A partir do momento em que vasculham nossos arquivos e recebemos o aviso de que estamos violando sua política de uso, nossa escolha é aceitar o veredicto e retirar as imagens do ar, quando não as eliminam por sua própria conta – ou sermos banidos desse mundo.
Supostamente seria uma escolha estar ou não na rede, usar ou não a mercadoria que oferecem. De fato, cada vez mais deixa de ser uma escolha, já que boa parte da população do planeta não pode mais conceber sua vida pessoal e profissional sem estar em alguns desses conglomerados virtuais.
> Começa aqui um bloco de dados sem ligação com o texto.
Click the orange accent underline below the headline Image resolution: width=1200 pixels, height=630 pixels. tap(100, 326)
Como disse Kalu Brum para esta coluna: “Tive de concordar que li e aceitei os termos de uso do Facebook de que a foto feria as regras. Fiquei indignada e por isso pensei em sair da rede. Vejo tantas fotos com pessoas de decote, shorts minúsculos, por que uma foto de amamentação, em que o mamilo nem aparecia, estava sendo retirada? Imediatamente pensei que poderia usar a própria rede social para mobilizar mulheres a trocarem suas fotos do perfil”.
Acho ótimo que alguém tenha decidido reagir e torço para que o “mamaço” organizado por Kalu surta algum tipo de efeito no Facebook. Mas sabemos o tamanho e o poder desta rede com mais de 600 milhões de usuários no planeta – e como é difícil atingi-la ou influenciá-la. Não é por acaso que a manifestação contrária à política da rede social aconteça dentro da rede social, sem que o Facebook perca um único usuário. E é sobre isso que também precisamos refletir.
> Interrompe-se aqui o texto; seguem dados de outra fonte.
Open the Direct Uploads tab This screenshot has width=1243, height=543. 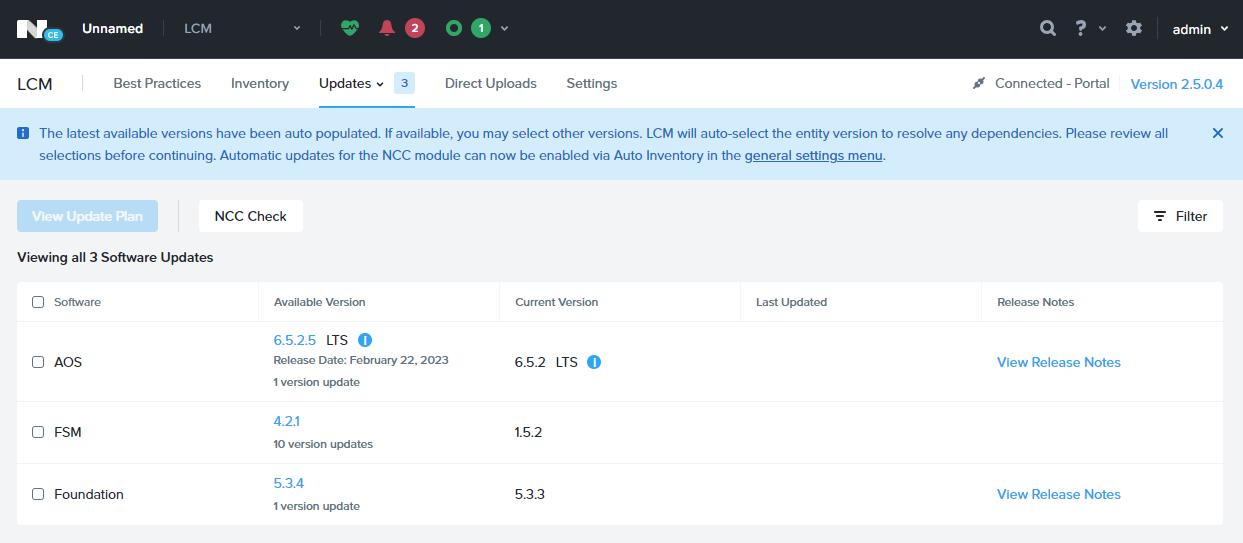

Assim como Kalu, minha amiga também retirou o álbum de fotos, chocada, e seguiu sob o império da Microsoft. E, possivelmente, se me acontecesse algo semelhante, eu faria o mesmo. Porque preciso usar as redes e não tenho escolha. De fato, sem nenhum direito de defesa ou julgamento, se não acatarmos que o banho do bebê ou a amamentação é pedofilia – porque é isso que aceitamos como verdade quando retiramos as imagens da rede ou continuamos lá depois que são retiradas –, somos banidos do mundo. Como párias.
E é assim que chegamos a resultados concretos como estes: uma das jornalistas mais atuantes na área da proteção dos direitos da infância e da adolescência é obrigada a eliminar um álbum virtual de acesso restrito porque há nele a foto de pais dando banho em seu bebê; uma mãe amorosa tem a foto em que amamenta seu filho retirada da rede social da qual participa. Tudo em nome do bem. E, claro, como muito do que nos tem sido impingido nos últimos anos, com a melhor das intenções.
Até o final do século XX, esta era uma realidade que só havíamos vislumbrado pela ficção. Agora, o futuro chegou. Não há respostas nem soluções fáceis para as questões apresentadas pelo novo mundo. Mas acho que é preciso ouvir a sirene e acordar.